The table below shows that OLMo performs better than other 7B models on many evaluation tasks.

7B Models	arc challenge	arc easy	boolq	copa	hella- swag	open bookqa	piqa	sciq	wino-grande	avg.
Falcon	47.5	70.4	74.6	86.0	75.9	53.0	78.5	93.9	68.9	72.1
LLaMA	44.5	57.0	73.1	85.0	74.5	49.8	76.3	89.5	68.2	68.7
LLaMA2	39.8	57.7	73.5	87.0	74.5	48.4	76.4	90.8	67.3	68.4
MPT	46.5	70.5	74.2	85.0	77.6	48.6	77.3	93.7	69.9	71.5
Pythia	44.2	61.9	61.1	84.0	63.8	45.0	75.1	91.1	62.0	65.4
RPJ-INCITE	42.8	68.4	68.6	88.0	70.3	49.4	76.0	92.9	64.7	69.0
OLMo-7B	48.5	65.4	73.4	90.0	76.4	50.4	78.4	93.8	67.9	71.6

Zero-shot evaluation of OLMo-7B (results for the 2.46T token checkpoint) and 6 other publicly available comparable model checkpoints on 9 core tasks (source: paper)

The same evaluation, averages (data source: paper)

The 9 key evaluation tasks are:

ARC Challenge: a subset of ARC(which is a multiple-choice question answering task that requires scientific reasoning) that contains only the most difficult questions ARC
ARC-Easy: a subset of ARC that contains only the easiest questions
BoolQ: the Boolean Questions, which is a binary question answering task that requires reading a short passage
COPA: the Choice of Plausible Alternatives, which is a causal reasoning task that requires choosing the most plausible cause or effect of a given situation
HellaSwag: a commonsense reasoning task that requires choosing the most appropriate ending for a given story context
OpenBookQA: an open-domain question answering task that requires using both a small set of facts and general knowledge
PIQA: the Physical Interaction Question Answering, which is a question answering task that requires reasoning about physical interactions in everyday scenarios
SciQ: a multiple-choice question answering task that requires understanding science texts
Winogrande: a pronoun disambiguation task that requires choosing the correct referent for a given pronoun in a sentence

Beyond its core capabilities, OLMo can leverage the Open Instruct framework to learn from natural language instructions and adapt to human feedback.
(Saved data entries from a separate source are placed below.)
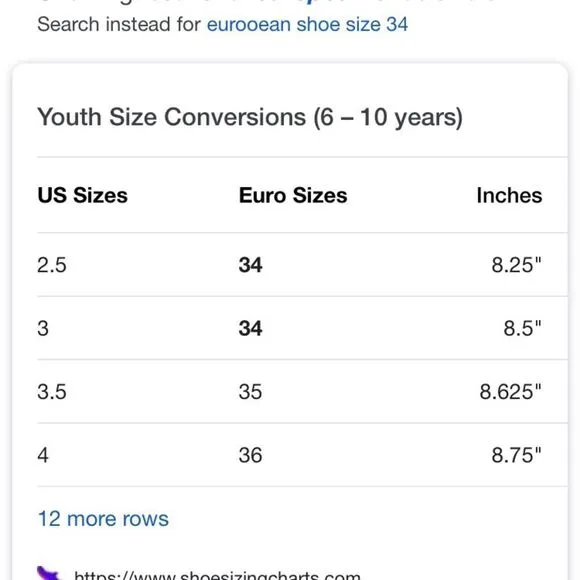Select the 'Euro Sizes' column header
The height and width of the screenshot is (580, 580).
point(293,195)
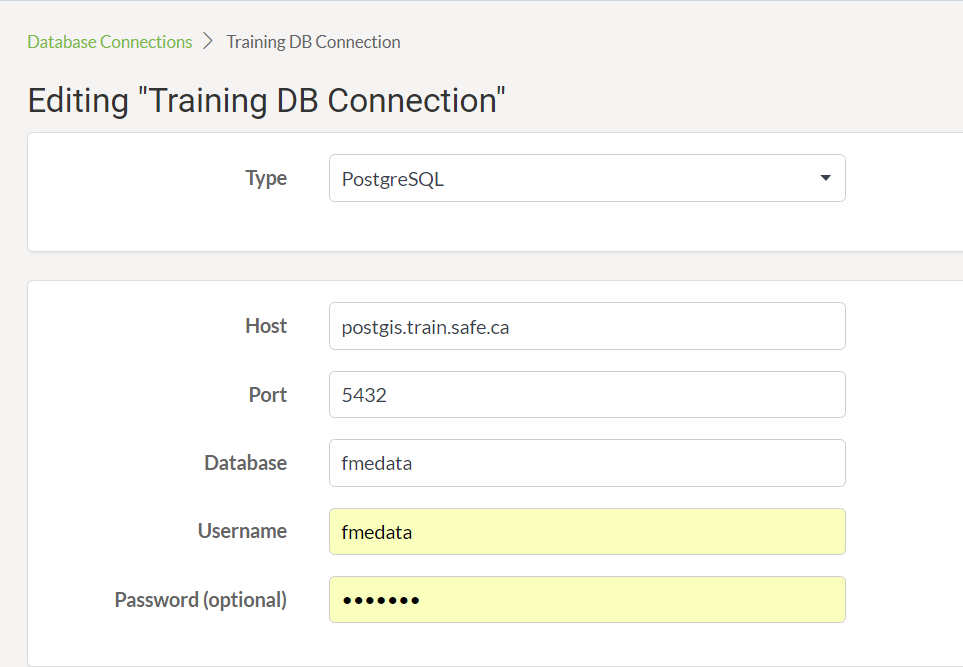Click the Type field label
The width and height of the screenshot is (963, 667).
coord(266,177)
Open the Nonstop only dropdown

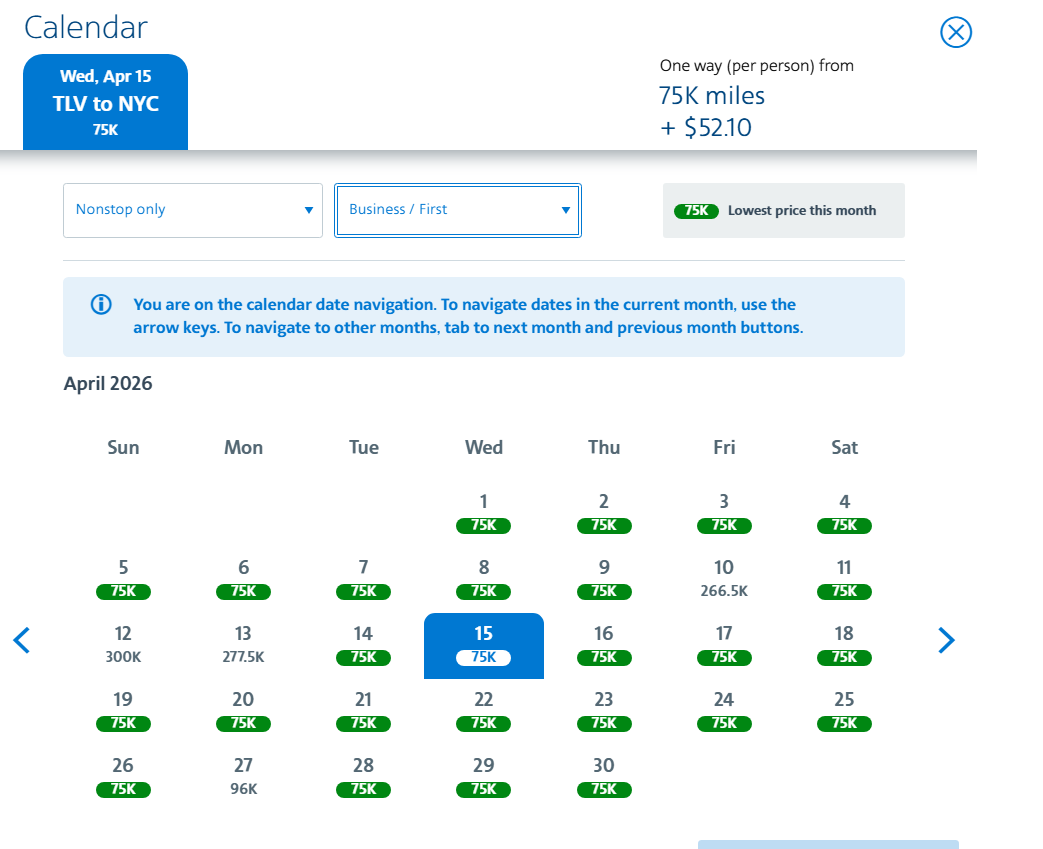193,210
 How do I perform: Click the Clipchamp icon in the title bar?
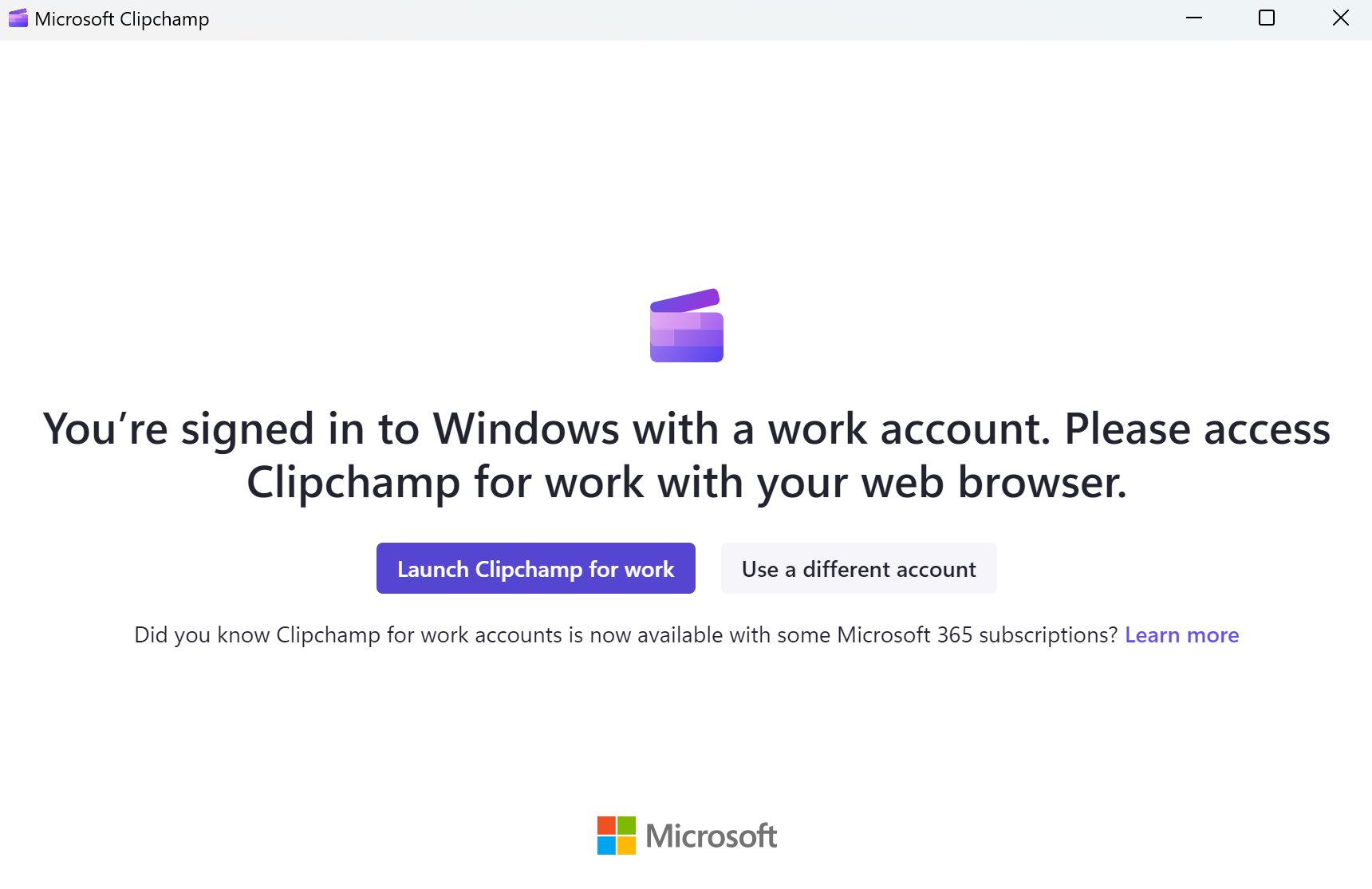[18, 18]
This enables a more interactive and user-guided training process.

Conclusion

OLMo is a truly open source model that addresses the issues that many popular AI models today are like “black boxes,” trained with undisclosed methods and datasets, which can have ethical, social, and environmental implications.

This level of openness enables the users to copy, study, improve, and build upon the model, and to collectively advance the science of language models.